#### What the exercise asks:
Pull every line of text from the material below and copy it word for word, leaving the pictures out of your answer.

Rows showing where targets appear
================
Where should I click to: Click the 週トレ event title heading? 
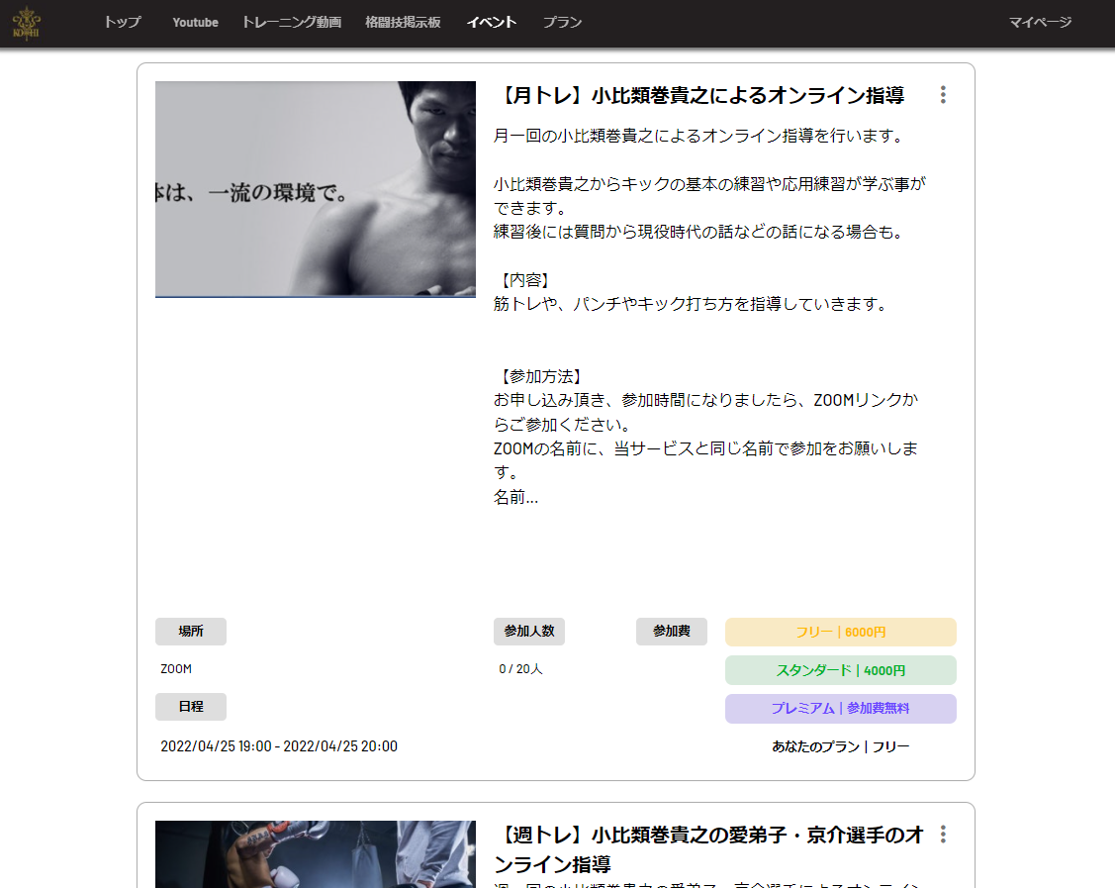point(708,848)
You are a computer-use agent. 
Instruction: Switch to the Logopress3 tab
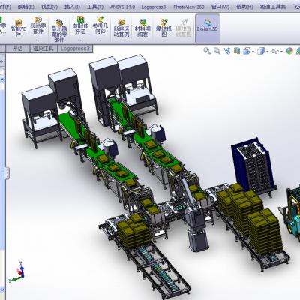tap(75, 49)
================
#### The solution:
Where should I click to: Click the 週トレ event title heading? 
point(708,848)
You are a computer-use agent. 
Instruction: Switch to the Logopress3 tab
tap(75, 49)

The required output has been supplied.